> [To do]: Starting at the line with "You are a GUI" and going on through the line with "Task: Click the Shopify", reproduce each line in the records below exactly and nothing more.

> [Excerpted data]:
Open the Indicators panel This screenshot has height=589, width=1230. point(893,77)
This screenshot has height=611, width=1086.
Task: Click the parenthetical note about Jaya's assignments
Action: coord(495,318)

==

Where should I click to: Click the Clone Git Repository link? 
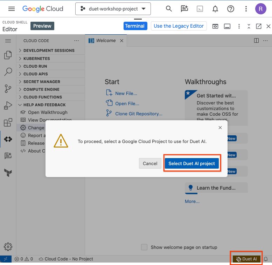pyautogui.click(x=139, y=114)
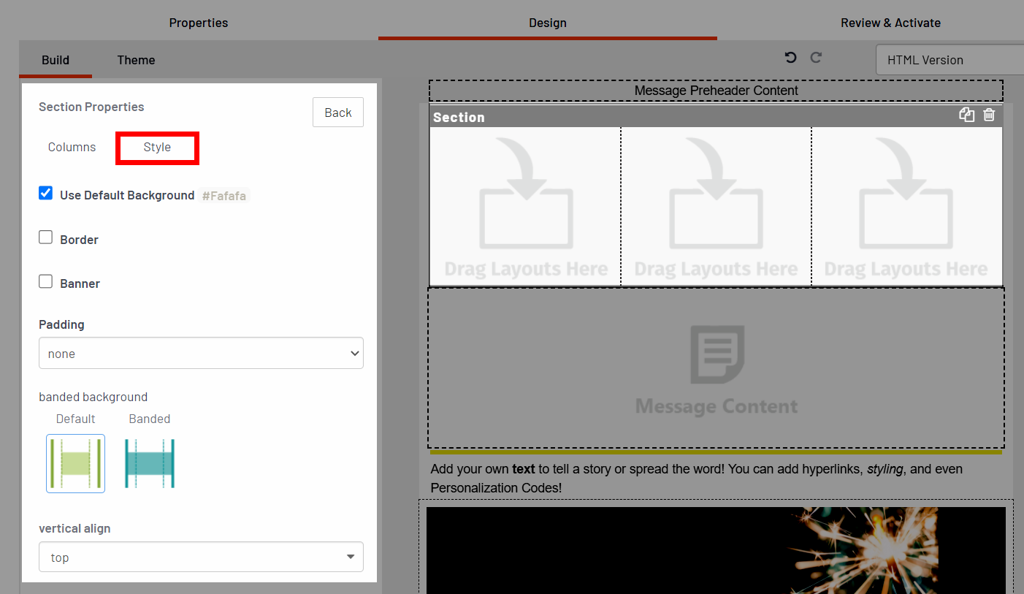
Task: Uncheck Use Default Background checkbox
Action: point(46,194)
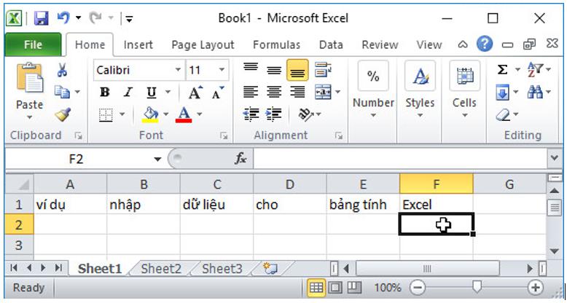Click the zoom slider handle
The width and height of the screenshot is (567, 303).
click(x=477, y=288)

...

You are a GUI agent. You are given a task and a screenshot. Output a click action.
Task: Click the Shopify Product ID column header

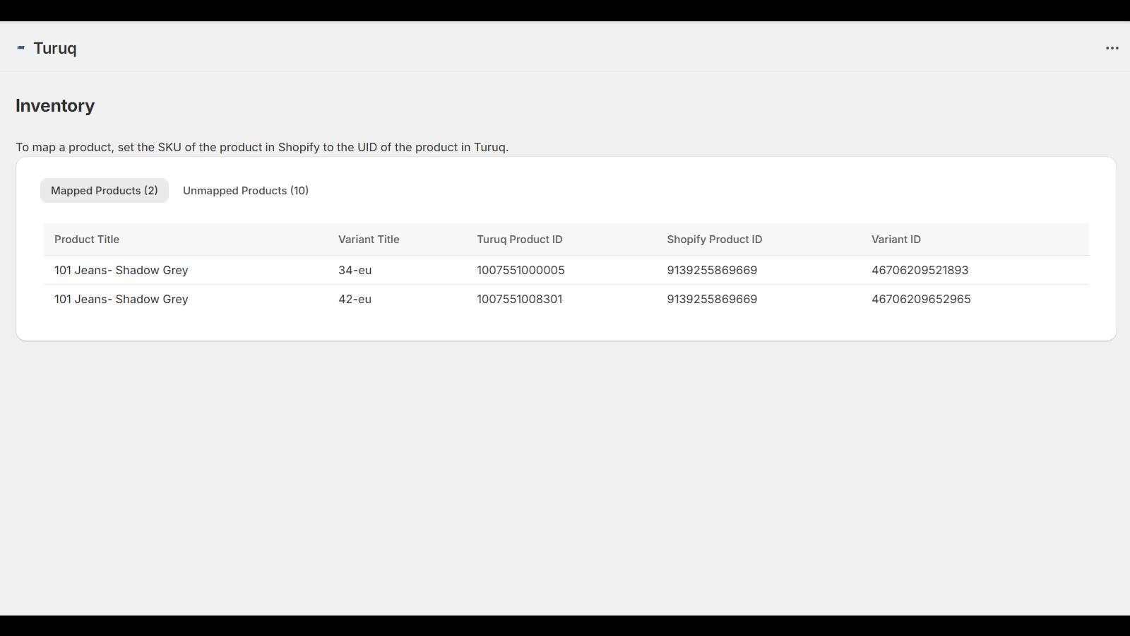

> [Solved exercise]:
You are a GUI agent. You are given a task and a screenshot. Output a click action.
Task: Click the Shopify Product ID column header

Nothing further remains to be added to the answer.